**Extracted records:**
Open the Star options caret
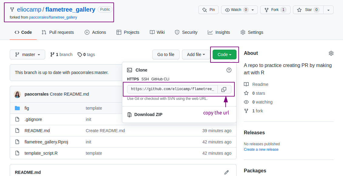 point(328,9)
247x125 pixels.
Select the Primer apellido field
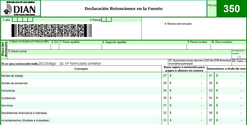tap(80, 47)
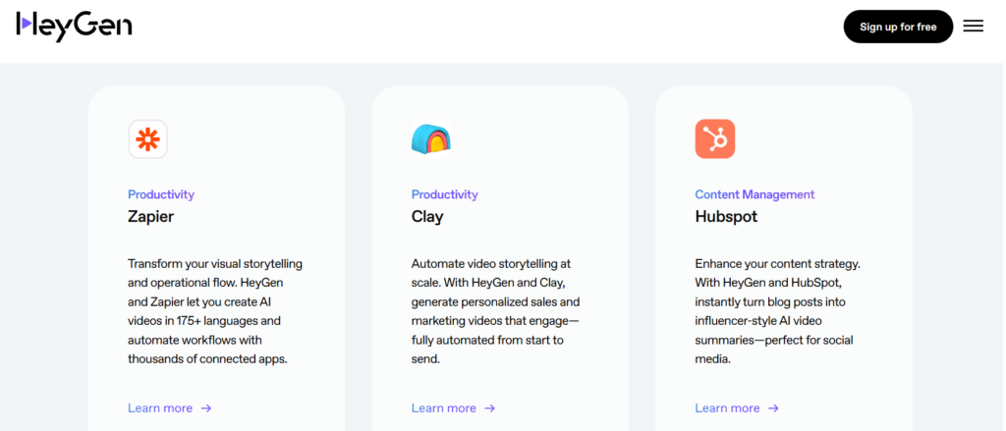The width and height of the screenshot is (1006, 431).
Task: Click the HeyGen logo
Action: pyautogui.click(x=75, y=27)
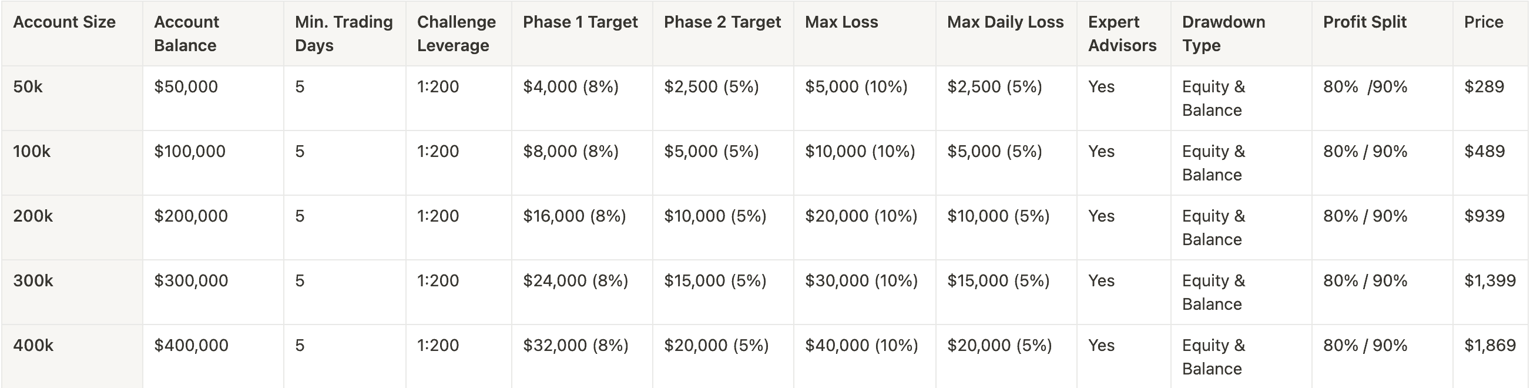Click the Account Balance column header
The image size is (1530, 388).
186,34
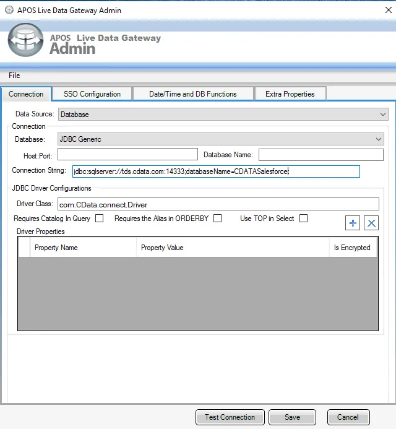Select the Driver Class input field
396x429 pixels.
coord(217,204)
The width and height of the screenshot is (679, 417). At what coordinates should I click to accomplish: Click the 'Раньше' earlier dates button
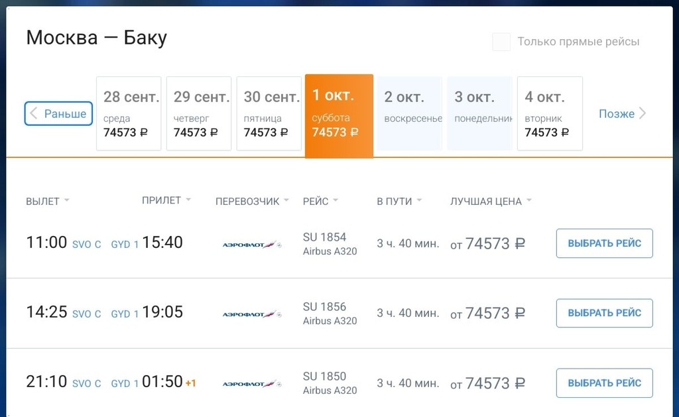click(x=58, y=113)
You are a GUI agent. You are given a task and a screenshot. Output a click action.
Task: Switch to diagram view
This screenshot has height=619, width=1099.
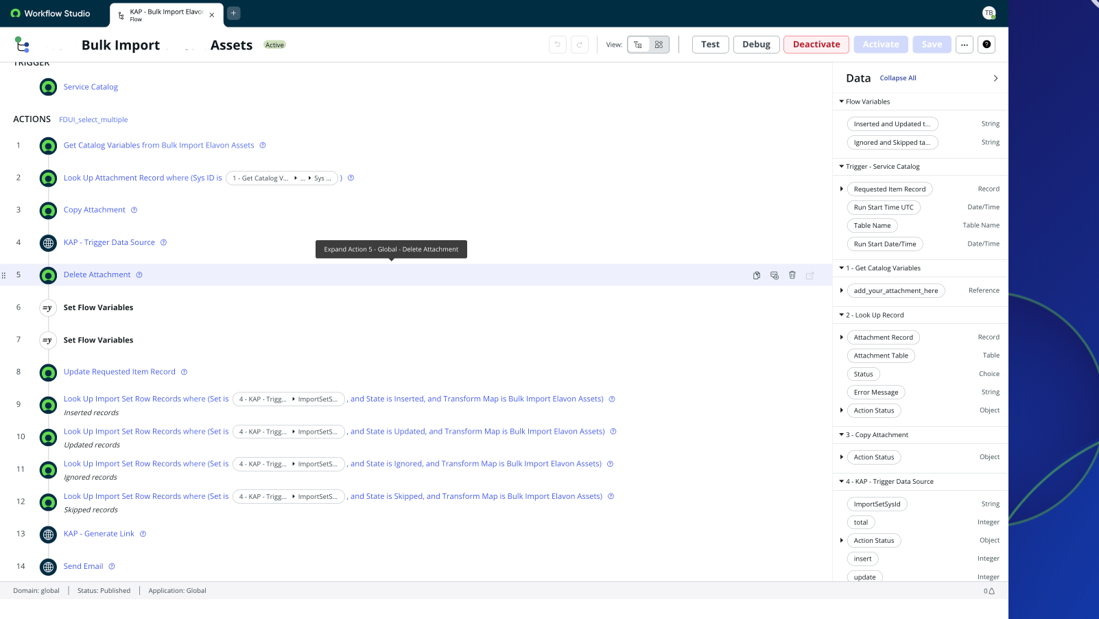(x=659, y=45)
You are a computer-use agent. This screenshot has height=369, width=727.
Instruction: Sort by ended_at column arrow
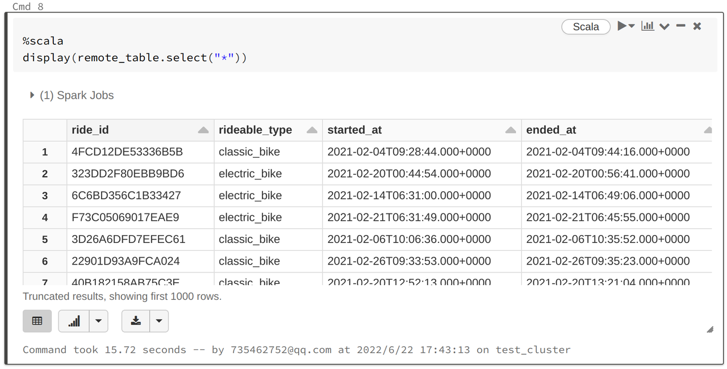707,130
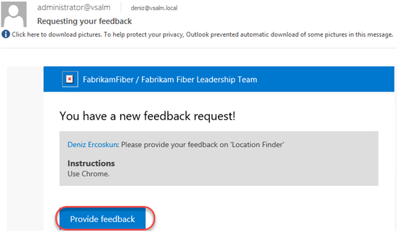Click the light gray margin strip left of banner
Screen dimensions: 397x231
pos(25,148)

**Work to be completed:**
Return every line of the listing above where "agent" appears.

**Reply:**
You are a GUI agent. You are given a task and a screenshot. Output a click action.
You are a computer-use agent. This screenshot has height=369, width=727.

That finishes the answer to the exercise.